◆ STUDY MATERIAL
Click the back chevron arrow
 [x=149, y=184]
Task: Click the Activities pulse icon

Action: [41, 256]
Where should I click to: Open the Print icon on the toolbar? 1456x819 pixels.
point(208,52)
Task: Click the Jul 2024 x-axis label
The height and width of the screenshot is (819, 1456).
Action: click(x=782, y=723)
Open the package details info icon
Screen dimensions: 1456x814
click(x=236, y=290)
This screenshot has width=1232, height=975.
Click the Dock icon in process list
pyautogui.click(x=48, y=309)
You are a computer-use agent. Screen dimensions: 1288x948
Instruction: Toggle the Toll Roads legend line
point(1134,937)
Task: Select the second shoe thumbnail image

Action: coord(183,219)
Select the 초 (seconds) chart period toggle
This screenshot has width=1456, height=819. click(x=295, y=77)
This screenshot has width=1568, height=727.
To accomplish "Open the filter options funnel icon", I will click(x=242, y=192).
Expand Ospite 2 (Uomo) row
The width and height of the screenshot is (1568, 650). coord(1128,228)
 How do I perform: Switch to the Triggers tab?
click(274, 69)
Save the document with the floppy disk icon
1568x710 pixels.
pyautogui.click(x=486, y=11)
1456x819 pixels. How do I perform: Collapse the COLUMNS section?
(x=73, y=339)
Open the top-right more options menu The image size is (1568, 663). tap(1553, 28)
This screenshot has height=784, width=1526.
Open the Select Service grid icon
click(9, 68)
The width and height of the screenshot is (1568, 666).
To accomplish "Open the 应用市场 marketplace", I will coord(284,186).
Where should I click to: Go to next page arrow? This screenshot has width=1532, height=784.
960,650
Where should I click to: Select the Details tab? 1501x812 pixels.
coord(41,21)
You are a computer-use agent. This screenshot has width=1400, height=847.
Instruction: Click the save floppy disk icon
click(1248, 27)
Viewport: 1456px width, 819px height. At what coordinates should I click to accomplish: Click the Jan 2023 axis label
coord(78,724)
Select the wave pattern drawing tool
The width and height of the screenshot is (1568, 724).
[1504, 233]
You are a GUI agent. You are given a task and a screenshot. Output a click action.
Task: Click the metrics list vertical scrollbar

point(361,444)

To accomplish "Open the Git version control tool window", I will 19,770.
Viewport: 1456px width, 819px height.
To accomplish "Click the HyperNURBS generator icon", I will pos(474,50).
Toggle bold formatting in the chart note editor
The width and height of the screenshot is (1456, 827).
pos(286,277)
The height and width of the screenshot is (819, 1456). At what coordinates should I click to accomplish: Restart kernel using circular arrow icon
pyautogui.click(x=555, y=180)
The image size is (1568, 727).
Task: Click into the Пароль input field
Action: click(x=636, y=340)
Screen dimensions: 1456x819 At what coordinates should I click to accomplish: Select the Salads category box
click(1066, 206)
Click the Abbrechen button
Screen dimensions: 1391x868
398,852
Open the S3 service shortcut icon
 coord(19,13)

◆ AIM OF THE EXERCISE
An exact copy of every record is required.

◆ EXERCISE RESPONSE
Click the back chevron arrow
 [x=149, y=184]
Task: Click the Activities pulse icon

Action: [41, 256]
Where should I click to: Open the Print icon on the toolbar? 1456x819 pixels.
point(208,52)
Task: Click the Jul 2024 x-axis label
The height and width of the screenshot is (819, 1456).
Action: click(x=782, y=723)
Open the package details info icon
Screen dimensions: 1456x814
click(x=236, y=290)
This screenshot has width=1232, height=975.
Click the Dock icon in process list
pyautogui.click(x=48, y=309)
You are a computer-use agent. Screen dimensions: 1288x948
Instruction: Toggle the Toll Roads legend line
point(1134,937)
Task: Select the second shoe thumbnail image

Action: coord(183,219)
Select the 초 (seconds) chart period toggle
This screenshot has width=1456, height=819. click(x=295, y=77)
This screenshot has width=1568, height=727.
To accomplish "Open the filter options funnel icon", I will click(x=242, y=192).
Expand Ospite 2 (Uomo) row
The width and height of the screenshot is (1568, 650). coord(1128,228)
 How do I perform: Switch to the Triggers tab?
click(274, 69)
Save the document with the floppy disk icon
1568x710 pixels.
pyautogui.click(x=486, y=11)
1456x819 pixels. How do I perform: Collapse the COLUMNS section?
(x=73, y=339)
Open the top-right more options menu The image size is (1568, 663). tap(1553, 28)
This screenshot has height=784, width=1526.
Open the Select Service grid icon
click(9, 68)
The width and height of the screenshot is (1568, 666).
To accomplish "Open the 应用市场 marketplace", I will coord(284,186).
Where should I click to: Go to next page arrow? This screenshot has width=1532, height=784.
960,650
Where should I click to: Select the Details tab? 1501x812 pixels.
coord(41,21)
You are a computer-use agent. This screenshot has width=1400, height=847.
Instruction: Click the save floppy disk icon
click(1248, 27)
Viewport: 1456px width, 819px height. At what coordinates should I click to accomplish: Click the Jan 2023 axis label
coord(78,724)
Select the wave pattern drawing tool
The width and height of the screenshot is (1568, 724).
[1504, 233]
You are a GUI agent. You are given a task and a screenshot. Output a click action.
Task: Click the metrics list vertical scrollbar

point(361,444)

To accomplish "Open the Git version control tool window", I will 19,770.
Viewport: 1456px width, 819px height.
To accomplish "Click the HyperNURBS generator icon", I will pos(474,50).
Toggle bold formatting in the chart note editor
The width and height of the screenshot is (1456, 827).
pos(286,277)
The height and width of the screenshot is (819, 1456). At what coordinates should I click to accomplish: Restart kernel using circular arrow icon
pyautogui.click(x=555, y=180)
The image size is (1568, 727).
Task: Click into the Пароль input field
Action: click(x=636, y=340)
Screen dimensions: 1456x819 At what coordinates should I click to accomplish: Select the Salads category box
click(1066, 206)
Click the Abbrechen button
Screen dimensions: 1391x868
398,852
Open the S3 service shortcut icon
 coord(19,13)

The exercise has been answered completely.